The result of applying this estimator to all J problems of the sequence is therefore an expected message length increment for the whole sequence given by
I1 - I0 = (1/2) J log(2 π e / 12).

This result is not the best that can be achieved.

An SMML estimator for the whole sequence problem minimizes the expected value of
- log q(m(x)) - Σj log f(xj|mj(x)) + log r(x)
where now the estimator m(x) maps the sequence or vector of data x = (x1, x2 ... xj ...) into a vector
θ = (θ1, θ2 ... θj ...) = (m1(x), m2(x), ..., mj(x), ...),
and r(x) = aJ.
Thus the SMML estimator minimizes the expected value of
L(x) = - log q(m(x)) + (J/2) log (2 π) + J log σ + (m(x) - x)2 / (2 σ2) + J log a

Its range Θ* is a countable set of vectors or points in J-space, {θi}. Assume these points form a lattice. Then q(θi) = qi is the same for all i, and for all i the region Xi within which m(x) = θi is the set of x values closer to θi than to any other member of Θ*, i.e., the Voronoi region of θi. For Θ* a lattice, the Voronoi regions of all its members have the same size and shape. Let s be the volume of Xi for all i. Then qi = saJ for all i. The expectation of L(x) can be taken over any Voronoi region, giving

I1 - I0 = - log (saJ) + (J/2) log (2 π) + J log σ + E(x - θi)2 / (2 σ2) + J log a.
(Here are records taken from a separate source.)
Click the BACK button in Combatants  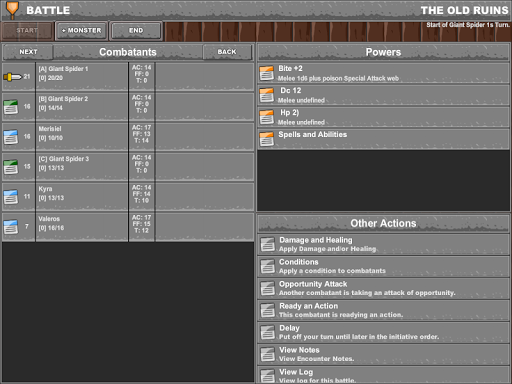[x=227, y=52]
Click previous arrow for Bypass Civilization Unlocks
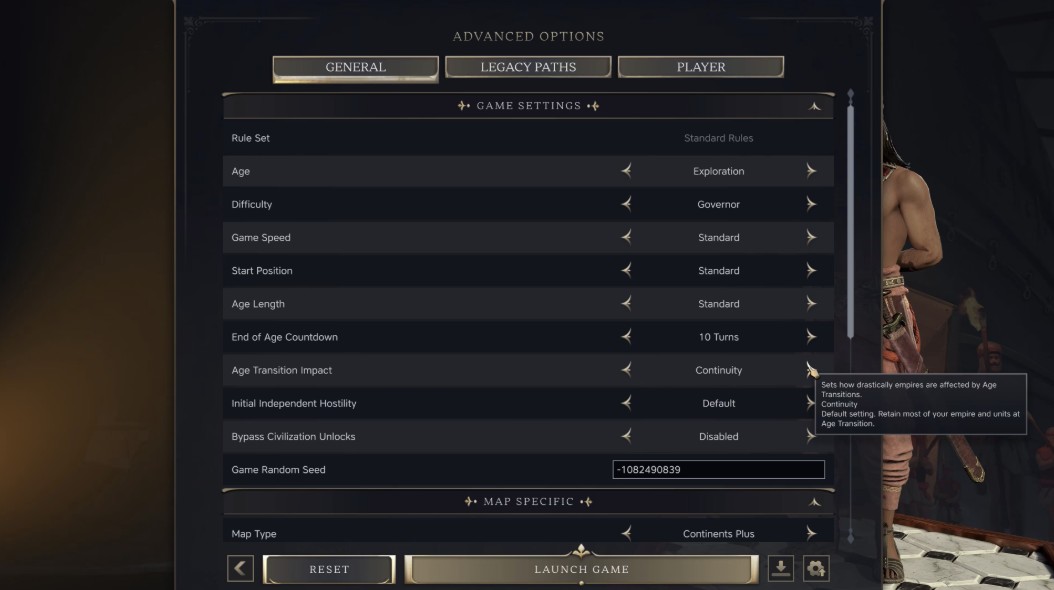The image size is (1054, 590). point(626,436)
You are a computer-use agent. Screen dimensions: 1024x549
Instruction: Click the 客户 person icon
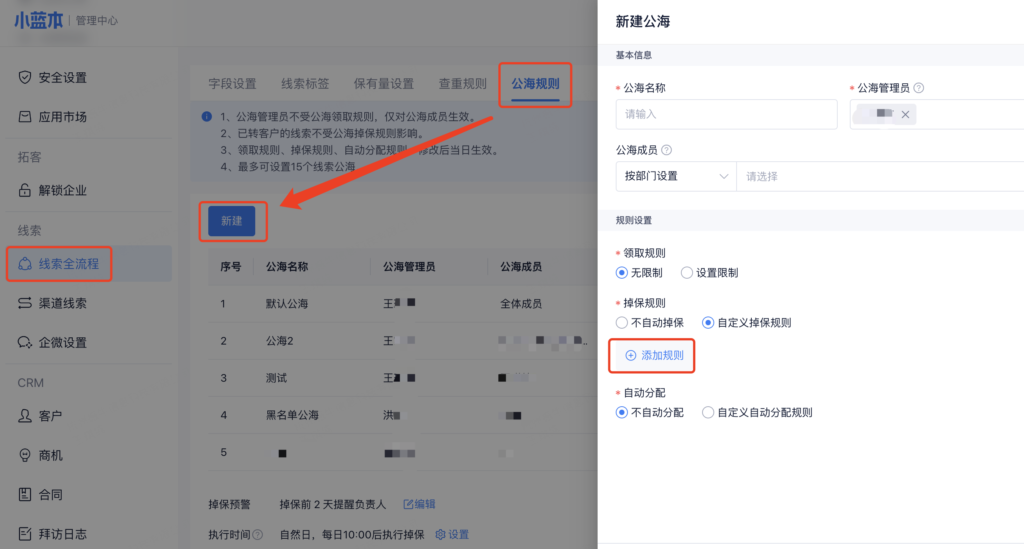tap(25, 416)
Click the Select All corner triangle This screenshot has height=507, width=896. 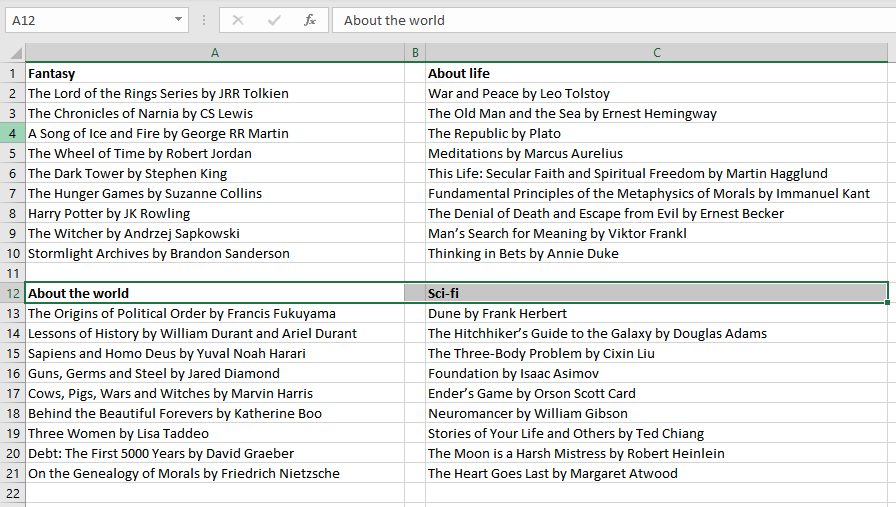tap(14, 53)
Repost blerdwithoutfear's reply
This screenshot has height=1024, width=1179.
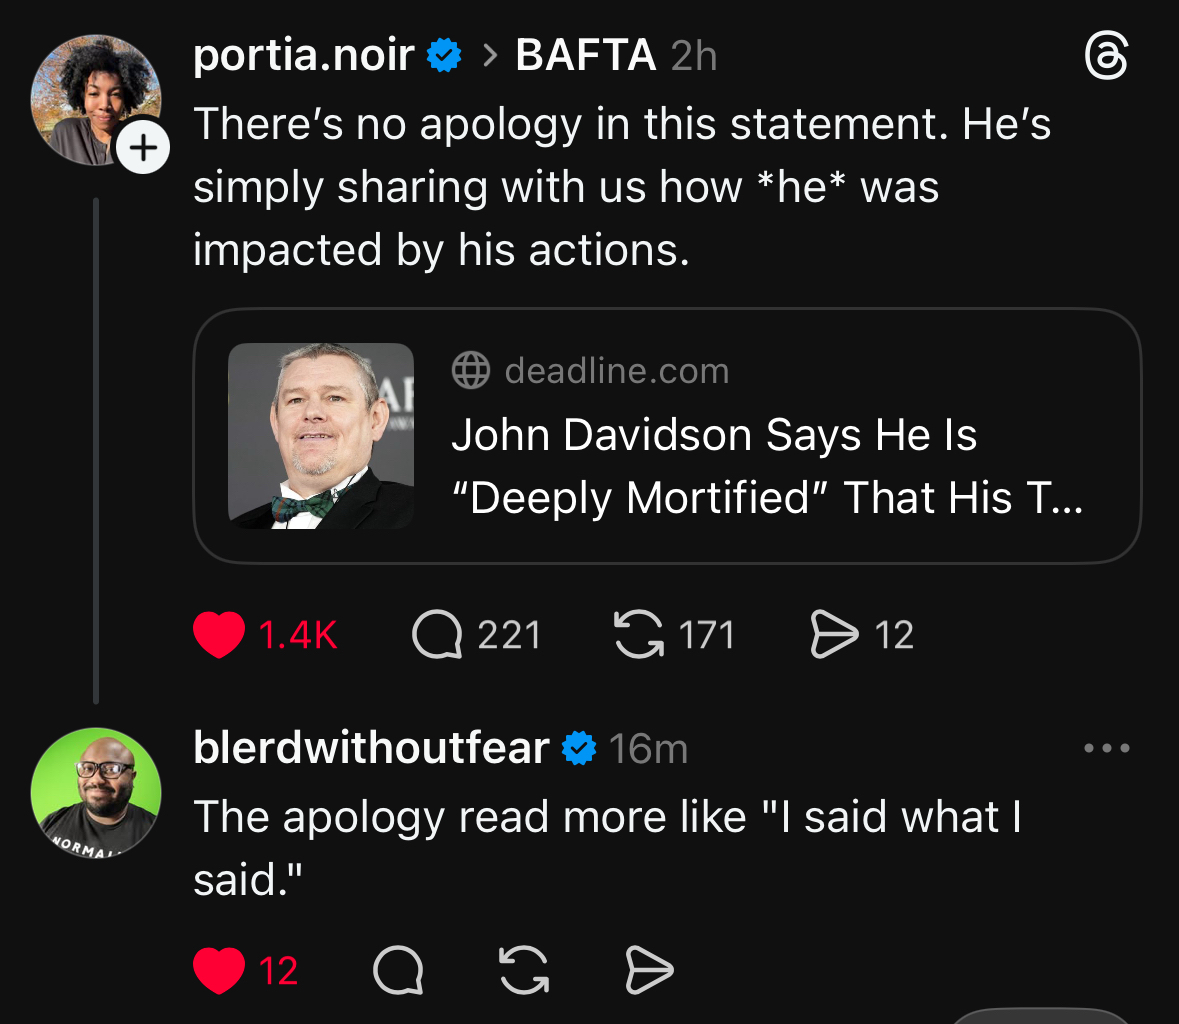click(524, 970)
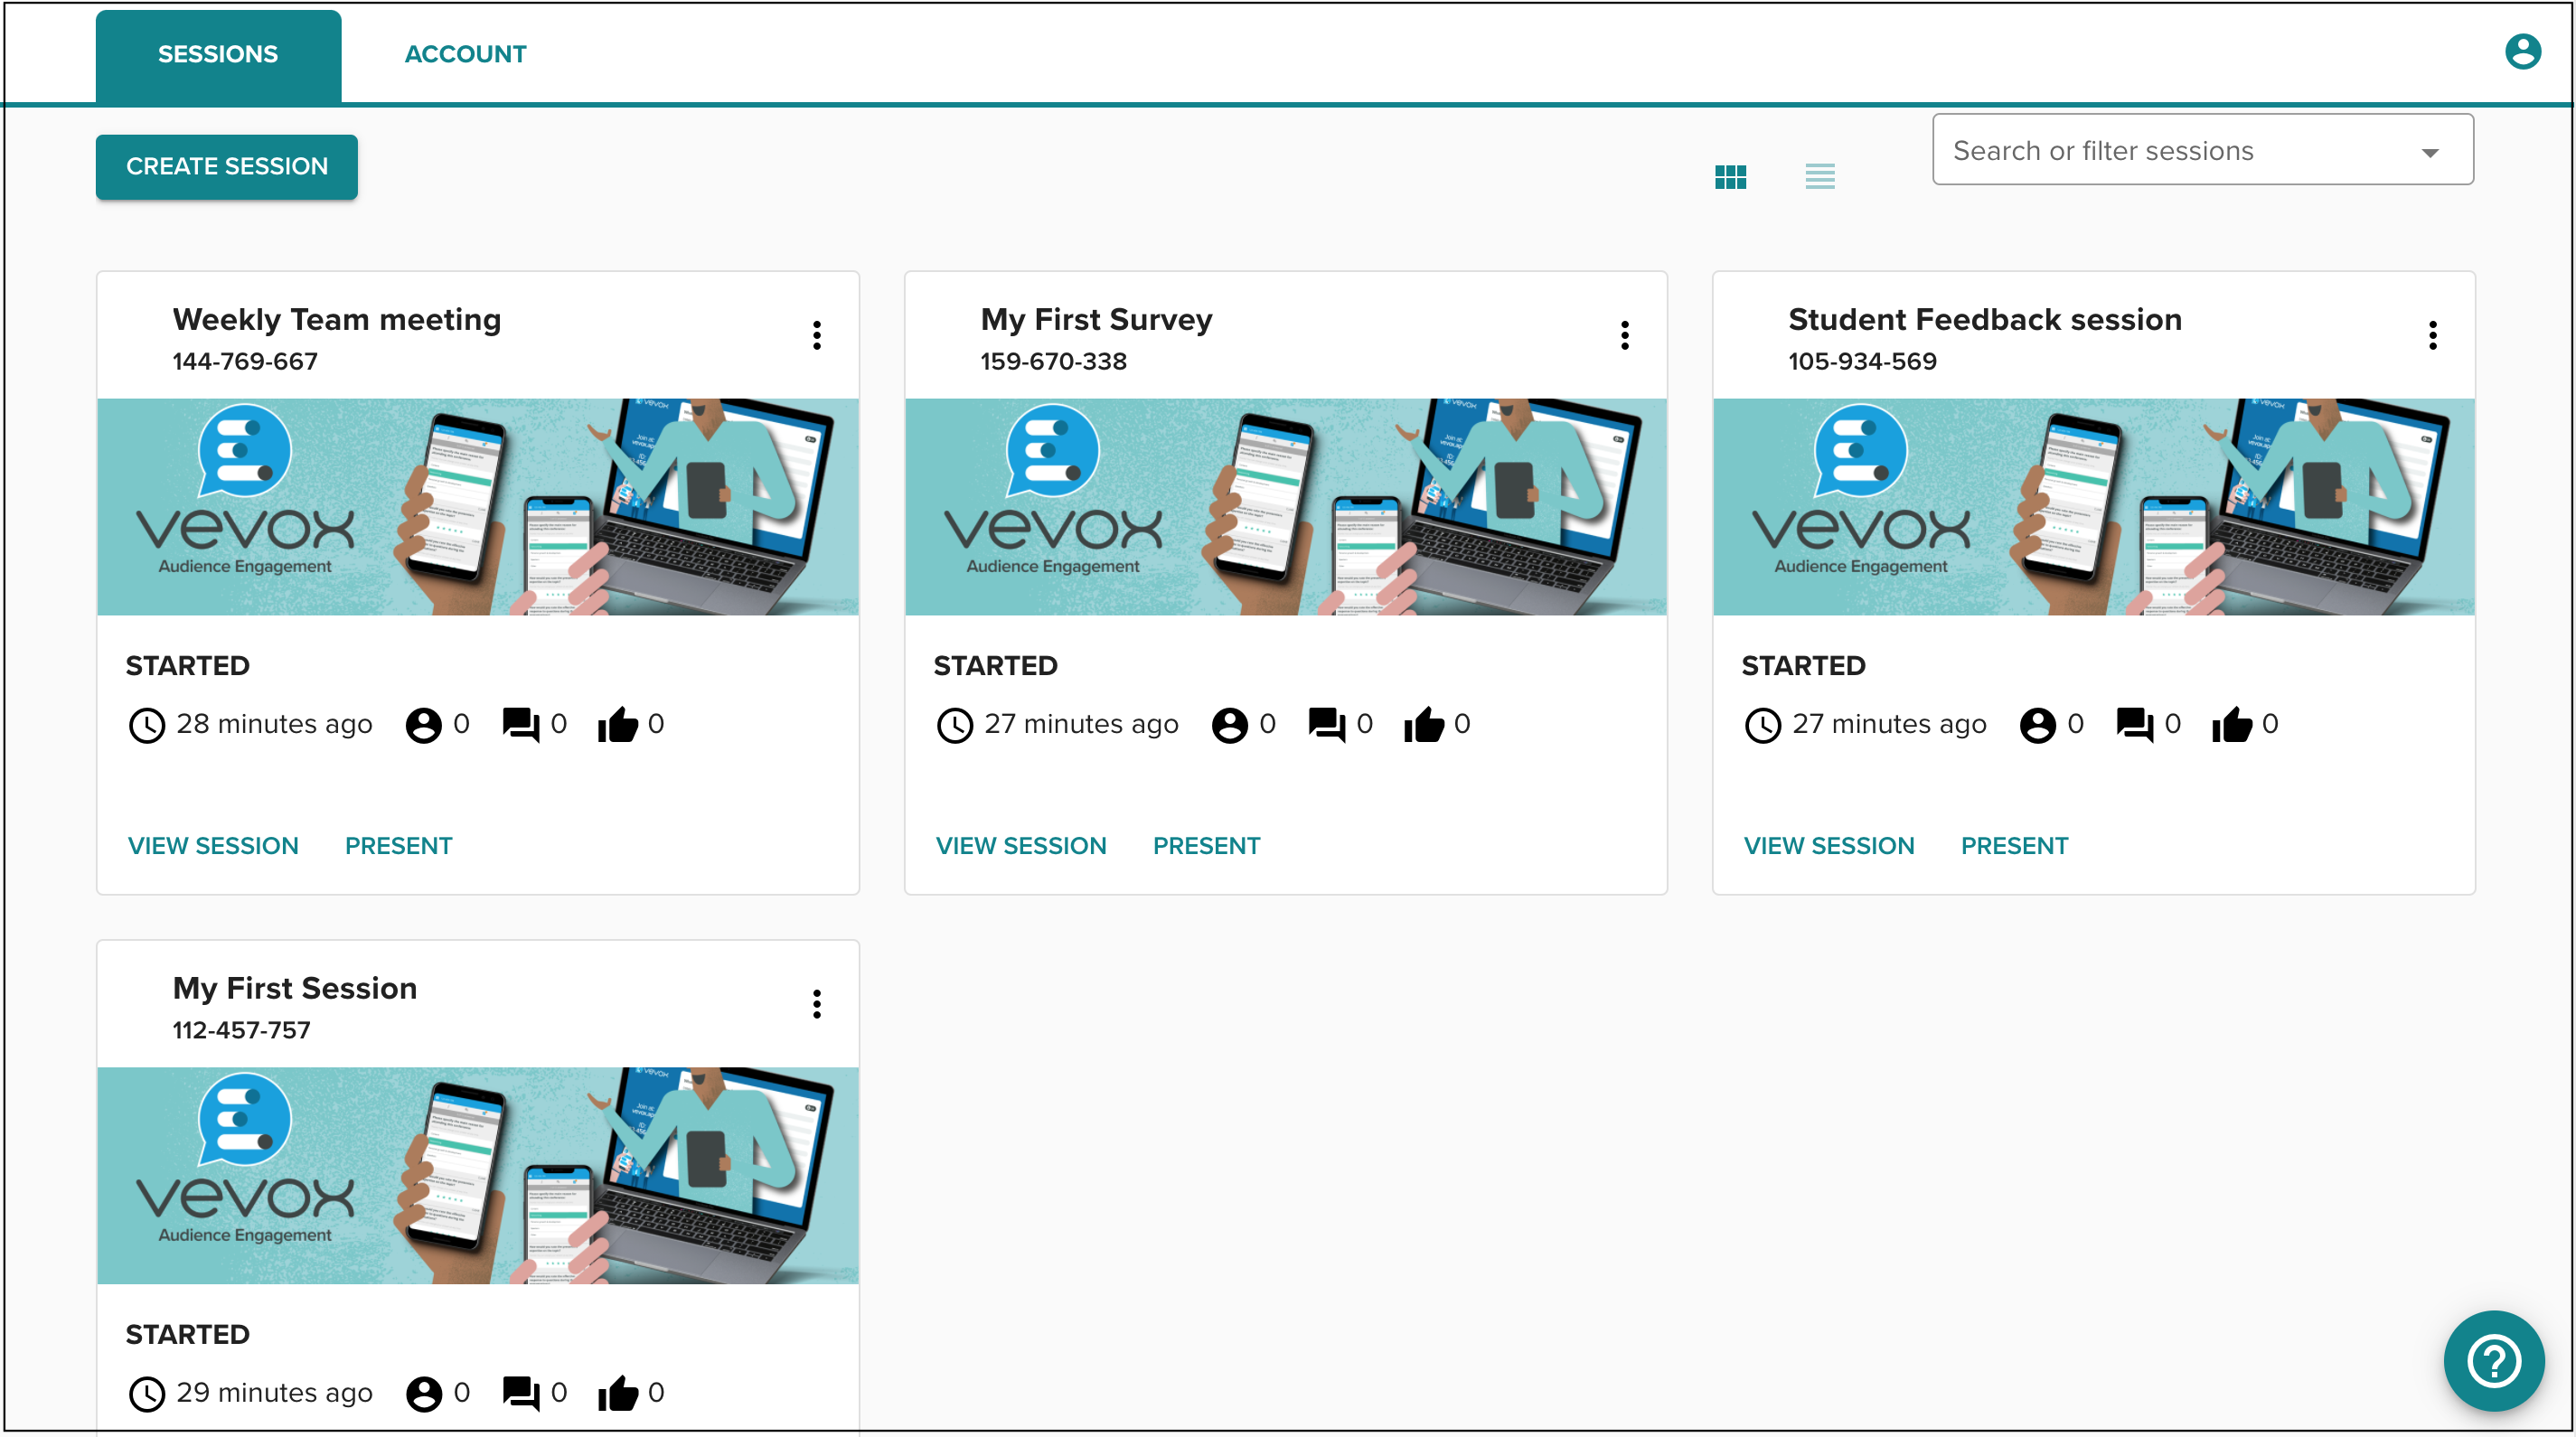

The expectation E(x - θi)2 over the Voronoi region of θi depends on the volume s and the shape of the region. To separate these effects, write E(x - θi)2 = J kJ s2/J, where kJ depends only on the shape of Xi, i.e. the geometry of the lattice. Then

I1 - I0 = - log s + (J/2) log (2 π) + J log σ + JkJ s2/J / (2 σ2)
Minimization with respect to s gives
s2/J = σ2 / kJ,  
I1 - I0 = (J/2) log (2 π e kJ)

Minimization with respect to the geometry of the lattice requires choosing a lattice which, for a given density of points, minimizes the mean squared distance of all points from the nearest lattice point. Lattices chosen in this way are called ‘quantizing lattices’.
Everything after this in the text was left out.